▶ _GOAL OF THE EXERCISE_:
Every entry in the data below needs to be repeated exactly.

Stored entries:

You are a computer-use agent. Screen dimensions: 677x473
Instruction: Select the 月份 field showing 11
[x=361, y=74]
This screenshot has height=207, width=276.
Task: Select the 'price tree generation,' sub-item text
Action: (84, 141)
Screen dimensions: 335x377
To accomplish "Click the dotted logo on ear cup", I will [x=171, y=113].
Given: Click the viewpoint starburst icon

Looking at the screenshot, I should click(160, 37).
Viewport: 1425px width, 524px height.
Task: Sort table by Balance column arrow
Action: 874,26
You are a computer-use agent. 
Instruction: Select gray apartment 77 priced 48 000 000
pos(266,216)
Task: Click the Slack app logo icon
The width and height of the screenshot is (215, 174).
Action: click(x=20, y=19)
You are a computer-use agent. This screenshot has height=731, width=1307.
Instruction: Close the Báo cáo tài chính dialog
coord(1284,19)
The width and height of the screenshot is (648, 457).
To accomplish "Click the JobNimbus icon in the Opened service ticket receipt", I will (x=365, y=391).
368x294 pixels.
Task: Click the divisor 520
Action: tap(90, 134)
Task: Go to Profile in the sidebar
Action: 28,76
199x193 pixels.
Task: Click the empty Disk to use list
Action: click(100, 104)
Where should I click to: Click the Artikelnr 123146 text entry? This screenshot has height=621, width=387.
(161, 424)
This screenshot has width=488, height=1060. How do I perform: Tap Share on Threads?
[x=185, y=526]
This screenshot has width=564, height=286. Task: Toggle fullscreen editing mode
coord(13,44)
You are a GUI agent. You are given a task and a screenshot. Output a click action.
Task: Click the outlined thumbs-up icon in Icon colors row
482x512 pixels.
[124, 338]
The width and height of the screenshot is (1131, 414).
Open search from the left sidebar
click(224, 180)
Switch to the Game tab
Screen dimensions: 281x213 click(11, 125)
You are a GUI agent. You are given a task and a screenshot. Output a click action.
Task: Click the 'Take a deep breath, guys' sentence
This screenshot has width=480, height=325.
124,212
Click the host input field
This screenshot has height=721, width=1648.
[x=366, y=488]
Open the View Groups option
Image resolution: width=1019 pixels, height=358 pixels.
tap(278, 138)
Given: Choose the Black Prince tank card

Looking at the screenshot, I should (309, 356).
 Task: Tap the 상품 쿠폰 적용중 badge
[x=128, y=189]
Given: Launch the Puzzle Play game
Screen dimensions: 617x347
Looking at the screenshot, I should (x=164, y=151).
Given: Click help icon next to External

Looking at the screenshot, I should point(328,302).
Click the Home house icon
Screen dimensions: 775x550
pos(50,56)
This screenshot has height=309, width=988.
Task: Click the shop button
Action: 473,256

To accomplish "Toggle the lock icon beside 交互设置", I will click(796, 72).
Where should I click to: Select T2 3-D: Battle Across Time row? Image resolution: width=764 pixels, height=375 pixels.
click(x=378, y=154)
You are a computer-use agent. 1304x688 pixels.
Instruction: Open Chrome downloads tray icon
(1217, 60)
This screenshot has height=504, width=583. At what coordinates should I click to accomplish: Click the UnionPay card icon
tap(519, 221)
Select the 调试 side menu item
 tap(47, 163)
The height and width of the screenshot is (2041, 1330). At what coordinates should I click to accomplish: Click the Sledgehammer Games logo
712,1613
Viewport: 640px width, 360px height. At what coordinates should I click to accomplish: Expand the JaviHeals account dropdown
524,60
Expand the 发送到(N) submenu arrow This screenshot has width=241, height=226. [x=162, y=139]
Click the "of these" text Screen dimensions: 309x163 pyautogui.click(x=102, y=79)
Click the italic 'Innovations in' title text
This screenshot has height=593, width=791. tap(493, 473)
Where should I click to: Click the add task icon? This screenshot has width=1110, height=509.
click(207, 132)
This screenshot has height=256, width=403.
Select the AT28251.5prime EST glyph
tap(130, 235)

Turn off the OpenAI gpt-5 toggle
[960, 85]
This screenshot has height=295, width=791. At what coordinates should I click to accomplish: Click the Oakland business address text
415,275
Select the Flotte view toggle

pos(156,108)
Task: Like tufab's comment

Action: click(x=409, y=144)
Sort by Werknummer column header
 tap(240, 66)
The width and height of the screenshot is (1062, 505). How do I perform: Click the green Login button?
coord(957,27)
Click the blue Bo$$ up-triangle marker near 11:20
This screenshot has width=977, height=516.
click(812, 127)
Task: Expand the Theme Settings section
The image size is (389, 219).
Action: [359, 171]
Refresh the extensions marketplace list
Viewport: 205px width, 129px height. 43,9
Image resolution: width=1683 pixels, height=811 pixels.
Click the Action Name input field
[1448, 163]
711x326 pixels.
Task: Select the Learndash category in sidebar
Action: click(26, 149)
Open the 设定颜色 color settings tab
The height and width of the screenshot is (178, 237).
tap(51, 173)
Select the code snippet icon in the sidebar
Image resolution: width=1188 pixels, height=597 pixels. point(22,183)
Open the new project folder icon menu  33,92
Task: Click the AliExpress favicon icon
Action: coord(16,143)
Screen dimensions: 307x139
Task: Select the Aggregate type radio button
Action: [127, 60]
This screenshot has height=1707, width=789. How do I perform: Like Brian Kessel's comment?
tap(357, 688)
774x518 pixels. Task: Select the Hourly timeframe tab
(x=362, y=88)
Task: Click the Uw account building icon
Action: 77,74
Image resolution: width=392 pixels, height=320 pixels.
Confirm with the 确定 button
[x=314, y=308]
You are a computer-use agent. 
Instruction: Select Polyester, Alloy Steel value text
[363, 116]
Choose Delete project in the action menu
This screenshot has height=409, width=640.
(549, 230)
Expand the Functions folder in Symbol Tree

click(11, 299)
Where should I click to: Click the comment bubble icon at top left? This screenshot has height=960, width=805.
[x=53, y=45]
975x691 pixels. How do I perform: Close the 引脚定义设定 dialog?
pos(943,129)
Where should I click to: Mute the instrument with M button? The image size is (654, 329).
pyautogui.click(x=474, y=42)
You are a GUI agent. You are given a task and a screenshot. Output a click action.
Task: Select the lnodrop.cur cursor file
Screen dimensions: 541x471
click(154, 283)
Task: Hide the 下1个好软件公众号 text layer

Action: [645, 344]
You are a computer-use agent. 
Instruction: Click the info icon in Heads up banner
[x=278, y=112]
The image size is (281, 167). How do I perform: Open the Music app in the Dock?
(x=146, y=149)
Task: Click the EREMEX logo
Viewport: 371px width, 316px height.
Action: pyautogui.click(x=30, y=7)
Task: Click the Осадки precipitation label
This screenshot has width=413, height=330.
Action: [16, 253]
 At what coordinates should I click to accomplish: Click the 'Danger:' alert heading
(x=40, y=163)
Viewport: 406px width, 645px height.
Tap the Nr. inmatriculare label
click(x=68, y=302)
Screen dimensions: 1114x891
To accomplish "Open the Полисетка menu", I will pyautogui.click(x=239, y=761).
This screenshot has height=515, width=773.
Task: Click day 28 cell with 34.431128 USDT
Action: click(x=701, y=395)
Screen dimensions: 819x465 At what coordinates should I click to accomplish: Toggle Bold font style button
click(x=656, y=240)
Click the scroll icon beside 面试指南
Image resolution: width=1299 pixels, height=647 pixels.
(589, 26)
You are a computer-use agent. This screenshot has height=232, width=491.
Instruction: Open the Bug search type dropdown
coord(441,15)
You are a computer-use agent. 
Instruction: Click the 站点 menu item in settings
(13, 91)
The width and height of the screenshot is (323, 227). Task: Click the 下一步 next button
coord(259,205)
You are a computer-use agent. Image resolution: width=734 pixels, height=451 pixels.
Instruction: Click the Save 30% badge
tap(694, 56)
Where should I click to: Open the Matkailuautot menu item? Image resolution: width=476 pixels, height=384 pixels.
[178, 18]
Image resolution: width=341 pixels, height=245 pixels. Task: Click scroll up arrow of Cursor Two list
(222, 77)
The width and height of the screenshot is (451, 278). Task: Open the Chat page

▶ _ANSWER SECTION_:
You are a computer-use agent. Screen dimensions: 677x473
Instruction: Select the 月份 field showing 11
[x=361, y=74]
This screenshot has height=207, width=276.
Task: Select the 'price tree generation,' sub-item text
Action: (84, 141)
Screen dimensions: 335x377
To accomplish "Click the dotted logo on ear cup", I will [x=171, y=113].
Given: Click the viewpoint starburst icon

Looking at the screenshot, I should click(160, 37).
Viewport: 1425px width, 524px height.
Task: Sort table by Balance column arrow
Action: 874,26
You are a computer-use agent. 
Instruction: Select gray apartment 77 priced 48 000 000
pos(266,216)
Task: Click the Slack app logo icon
The width and height of the screenshot is (215, 174).
Action: click(x=20, y=19)
You are a computer-use agent. This screenshot has height=731, width=1307.
Instruction: Close the Báo cáo tài chính dialog
coord(1284,19)
The width and height of the screenshot is (648, 457).
To accomplish "Click the JobNimbus icon in the Opened service ticket receipt", I will (x=365, y=391).
368x294 pixels.
Task: Click the divisor 520
Action: tap(90, 134)
Task: Go to Profile in the sidebar
Action: 28,76
199x193 pixels.
Task: Click the empty Disk to use list
Action: click(100, 104)
Where should I click to: Click the Artikelnr 123146 text entry? This screenshot has height=621, width=387.
(161, 424)
This screenshot has width=488, height=1060. How do I perform: Tap Share on Threads?
[x=185, y=526]
This screenshot has width=564, height=286. Task: Toggle fullscreen editing mode
coord(13,44)
You are a GUI agent. You are given a task and a screenshot. Output a click action.
Task: Click the outlined thumbs-up icon in Icon colors row
482x512 pixels.
[124, 338]
The width and height of the screenshot is (1131, 414).
Open search from the left sidebar
click(224, 180)
Switch to the Game tab
Screen dimensions: 281x213 click(11, 125)
You are a GUI agent. You are given a task and a screenshot. Output a click action.
Task: Click the 'Take a deep breath, guys' sentence
This screenshot has width=480, height=325.
124,212
Click the host input field
This screenshot has height=721, width=1648.
[x=366, y=488]
Open the View Groups option
Image resolution: width=1019 pixels, height=358 pixels.
tap(278, 138)
Given: Choose the Black Prince tank card

Looking at the screenshot, I should (309, 356).
 Task: Tap the 상품 쿠폰 적용중 badge
[x=128, y=189]
Given: Launch the Puzzle Play game
Screen dimensions: 617x347
Looking at the screenshot, I should (x=164, y=151).
Given: Click help icon next to External

Looking at the screenshot, I should point(328,302).
Click the Home house icon
Screen dimensions: 775x550
pos(50,56)
This screenshot has height=309, width=988.
Task: Click the shop button
Action: 473,256

To accomplish "Toggle the lock icon beside 交互设置", I will click(796, 72).
Where should I click to: Select T2 3-D: Battle Across Time row? Image resolution: width=764 pixels, height=375 pixels.
click(x=378, y=154)
You are a computer-use agent. 1304x688 pixels.
Instruction: Open Chrome downloads tray icon
(1217, 60)
This screenshot has height=504, width=583. At what coordinates should I click to accomplish: Click the UnionPay card icon
tap(519, 221)
Select the 调试 side menu item
 tap(47, 163)
The height and width of the screenshot is (2041, 1330). At what coordinates should I click to accomplish: Click the Sledgehammer Games logo
712,1613
Viewport: 640px width, 360px height. At what coordinates should I click to accomplish: Expand the JaviHeals account dropdown
524,60
Expand the 发送到(N) submenu arrow This screenshot has width=241, height=226. [x=162, y=139]
Click the "of these" text Screen dimensions: 309x163 pyautogui.click(x=102, y=79)
Click the italic 'Innovations in' title text
This screenshot has height=593, width=791. tap(493, 473)
Where should I click to: Click the add task icon? This screenshot has width=1110, height=509.
click(207, 132)
This screenshot has height=256, width=403.
Select the AT28251.5prime EST glyph
tap(130, 235)

Turn off the OpenAI gpt-5 toggle
[960, 85]
This screenshot has height=295, width=791. At what coordinates should I click to accomplish: Click the Oakland business address text
415,275
Select the Flotte view toggle

pos(156,108)
Task: Like tufab's comment

Action: click(x=409, y=144)
Sort by Werknummer column header
 tap(240, 66)
The width and height of the screenshot is (1062, 505). How do I perform: Click the green Login button?
coord(957,27)
Click the blue Bo$$ up-triangle marker near 11:20
This screenshot has width=977, height=516.
click(812, 127)
Task: Expand the Theme Settings section
The image size is (389, 219).
Action: [359, 171]
Refresh the extensions marketplace list
Viewport: 205px width, 129px height. 43,9
Image resolution: width=1683 pixels, height=811 pixels.
Click the Action Name input field
[1448, 163]
711x326 pixels.
Task: Select the Learndash category in sidebar
Action: click(26, 149)
Open the 设定颜色 color settings tab
The height and width of the screenshot is (178, 237).
tap(51, 173)
Select the code snippet icon in the sidebar
Image resolution: width=1188 pixels, height=597 pixels. point(22,183)
Open the new project folder icon menu  33,92
Task: Click the AliExpress favicon icon
Action: coord(16,143)
Screen dimensions: 307x139
Task: Select the Aggregate type radio button
Action: [127, 60]
This screenshot has height=1707, width=789. How do I perform: Like Brian Kessel's comment?
tap(357, 688)
774x518 pixels. Task: Select the Hourly timeframe tab
(x=362, y=88)
Task: Click the Uw account building icon
Action: 77,74
Image resolution: width=392 pixels, height=320 pixels.
Confirm with the 确定 button
[x=314, y=308]
You are a computer-use agent. 
Instruction: Select Polyester, Alloy Steel value text
[363, 116]
Choose Delete project in the action menu
This screenshot has height=409, width=640.
(549, 230)
Expand the Functions folder in Symbol Tree

click(11, 299)
Where should I click to: Click the comment bubble icon at top left? This screenshot has height=960, width=805.
[x=53, y=45]
975x691 pixels. How do I perform: Close the 引脚定义设定 dialog?
pos(943,129)
Where should I click to: Mute the instrument with M button? The image size is (654, 329).
pyautogui.click(x=474, y=42)
You are a GUI agent. You are given a task and a screenshot. Output a click action.
Task: Select the lnodrop.cur cursor file
Screen dimensions: 541x471
click(154, 283)
Task: Hide the 下1个好软件公众号 text layer

Action: [645, 344]
You are a computer-use agent. 
Instruction: Click the info icon in Heads up banner
[x=278, y=112]
The image size is (281, 167). How do I perform: Open the Music app in the Dock?
(x=146, y=149)
Task: Click the EREMEX logo
Viewport: 371px width, 316px height.
Action: pyautogui.click(x=30, y=7)
Task: Click the Осадки precipitation label
This screenshot has width=413, height=330.
Action: [16, 253]
 At what coordinates should I click to accomplish: Click the 'Danger:' alert heading
(x=40, y=163)
Viewport: 406px width, 645px height.
Tap the Nr. inmatriculare label
click(x=68, y=302)
Screen dimensions: 1114x891
To accomplish "Open the Полисетка menu", I will pyautogui.click(x=239, y=761).
This screenshot has height=515, width=773.
Task: Click day 28 cell with 34.431128 USDT
Action: click(x=701, y=395)
Screen dimensions: 819x465 At what coordinates should I click to accomplish: Toggle Bold font style button
click(x=656, y=240)
Click the scroll icon beside 面试指南
Image resolution: width=1299 pixels, height=647 pixels.
(589, 26)
You are a computer-use agent. This screenshot has height=232, width=491.
Instruction: Open the Bug search type dropdown
coord(441,15)
You are a computer-use agent. 
Instruction: Click the 站点 menu item in settings
(13, 91)
The width and height of the screenshot is (323, 227). Task: Click the 下一步 next button
coord(259,205)
You are a computer-use agent. Image resolution: width=734 pixels, height=451 pixels.
Instruction: Click the Save 30% badge
tap(694, 56)
Where should I click to: Open the Matkailuautot menu item? Image resolution: width=476 pixels, height=384 pixels.
[178, 18]
Image resolution: width=341 pixels, height=245 pixels. Task: Click scroll up arrow of Cursor Two list
(222, 77)
The width and height of the screenshot is (451, 278). Task: Open the Chat page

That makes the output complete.